What Does This Mean?

Aside from the delay in employer reporting under IRC Sections 6055 and 6056, and the delay in the play-or-pay penalties, the Treasury says the delays will not affect employees’ access to the premium tax credits nor any other provision of the PPACA. Even if one accepts that statement at face value, employers need to begin considering the potential impact of the delay as we await details from the government that will provide answers to the following questions:
§ What is the practical impact of the delay in play-or-pay penalties on counting employee hours in 2014 (i.e., will employers be required to identify full-time employees in 2014 for any other reasons, aside from play-or-pay, such as inquiries from public health insurance exchanges)?
§ Will employers still need to distribute the mandatory notice to employees regarding public health insurance exchanges by October 1, 2013? If so, should that notice be modified to reflect the delay in the employer play-or-pay mandate? Similarly, what is the relevance of information in the government’s model notice regarding details of the employer’s group health plan in view of the delay in the play-or-pay mandate?
§ If employers will not be subject to the play-or-pay mandate in 2014, how will public health insurance exchanges determine eligibility for the premium tax credit (recalling that individuals are ineligible for the credit if they have been offered minimum essential coverage that is affordable and of minimum value)?
§ Will the public health insurance exchanges still be contacting employers in 2014 to verify employee information (in some cases) on employees’ full-time status and health coverage contributions (for purposes of the premium tax credit) — even though employers will not be subject to penalties under the play-or-pay mandate?
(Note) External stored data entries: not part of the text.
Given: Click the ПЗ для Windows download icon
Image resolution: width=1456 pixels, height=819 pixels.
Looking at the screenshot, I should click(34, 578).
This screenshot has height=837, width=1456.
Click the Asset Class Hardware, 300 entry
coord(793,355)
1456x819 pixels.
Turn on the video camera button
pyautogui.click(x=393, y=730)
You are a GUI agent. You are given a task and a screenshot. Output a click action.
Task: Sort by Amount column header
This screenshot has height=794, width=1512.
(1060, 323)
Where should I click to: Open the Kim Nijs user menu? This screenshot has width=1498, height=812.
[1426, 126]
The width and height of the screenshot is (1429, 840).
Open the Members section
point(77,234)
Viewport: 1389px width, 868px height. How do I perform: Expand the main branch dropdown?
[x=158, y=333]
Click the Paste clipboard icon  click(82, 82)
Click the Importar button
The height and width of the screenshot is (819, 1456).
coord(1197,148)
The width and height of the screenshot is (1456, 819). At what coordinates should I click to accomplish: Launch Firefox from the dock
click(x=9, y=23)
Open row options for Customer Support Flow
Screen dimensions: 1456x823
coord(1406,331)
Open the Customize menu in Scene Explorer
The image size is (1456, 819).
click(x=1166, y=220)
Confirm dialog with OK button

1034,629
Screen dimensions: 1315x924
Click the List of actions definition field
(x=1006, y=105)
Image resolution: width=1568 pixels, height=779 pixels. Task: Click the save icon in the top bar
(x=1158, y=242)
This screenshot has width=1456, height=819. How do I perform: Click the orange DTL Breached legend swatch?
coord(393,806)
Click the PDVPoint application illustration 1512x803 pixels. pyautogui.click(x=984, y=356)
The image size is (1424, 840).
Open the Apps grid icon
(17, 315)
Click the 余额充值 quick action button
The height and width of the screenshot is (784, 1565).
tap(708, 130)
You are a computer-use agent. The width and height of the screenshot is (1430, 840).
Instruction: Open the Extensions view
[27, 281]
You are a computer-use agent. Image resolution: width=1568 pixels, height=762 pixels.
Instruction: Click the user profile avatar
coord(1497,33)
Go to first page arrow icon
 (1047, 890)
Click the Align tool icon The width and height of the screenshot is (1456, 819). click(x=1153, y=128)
If so, will the affordability and minimum value of employer coverage still need to be determined in 2014 for purposes of the premium tax credit if those same elements of the play-or-pay requirements are waived for employers in 2014?
§ How will the individual mandate be affected by the delay in the employer play-or-pay mandate? Will there now be political pressure to delay the individual mandate if the employer play-or-pay mandate has effectively been deferred to 2015?
Meanwhile, it seems relatively clear that other provisions of the PPACA that become effective in 2014 can proceed without being affected by the one-year delay in the employer play-or-pay mandate. For example, the annual distribution of Summaries of Benefits and Coverage (SBCs), compliance with the new out-of-pocket maximum limits and 90-day waiting period limit on group health plans, as well as the annual $63-per-covered-life, transitional-reinsurance fee do not appear to be affected by the delay.
Employers should anticipate questions and concerns from stakeholders about this latest development. Employees, vendors, line supervisors, senior management, board members and others will all react to media coverage of the delay, and some confusion should be expected. Employers should begin to consider some thoughtful messaging about this development even as we await details from the Treasury.

Conclusion

The main elements of the PPACA were designed to take effect in 2014 in a sort of health care reform grand opening. The announcement of the delay by the Treasury on July 2 appears to set the stage for a “soft opening” for health care reform in 2014. For employers, most of the implications will flow from the one-year delay in enforcement of the play-or-pay penalties and the delay in information reporting under IRC Sections 6055 and 6056. While nothing in this latest bit of drama suggests that health care reform is going away, further guidance will be needed from the government to understand the full implications of the delay for employers. That guidance is promised by the Treasury this summer, and Towers Watson will be following those developments closely in order to assist plan sponsors through this period.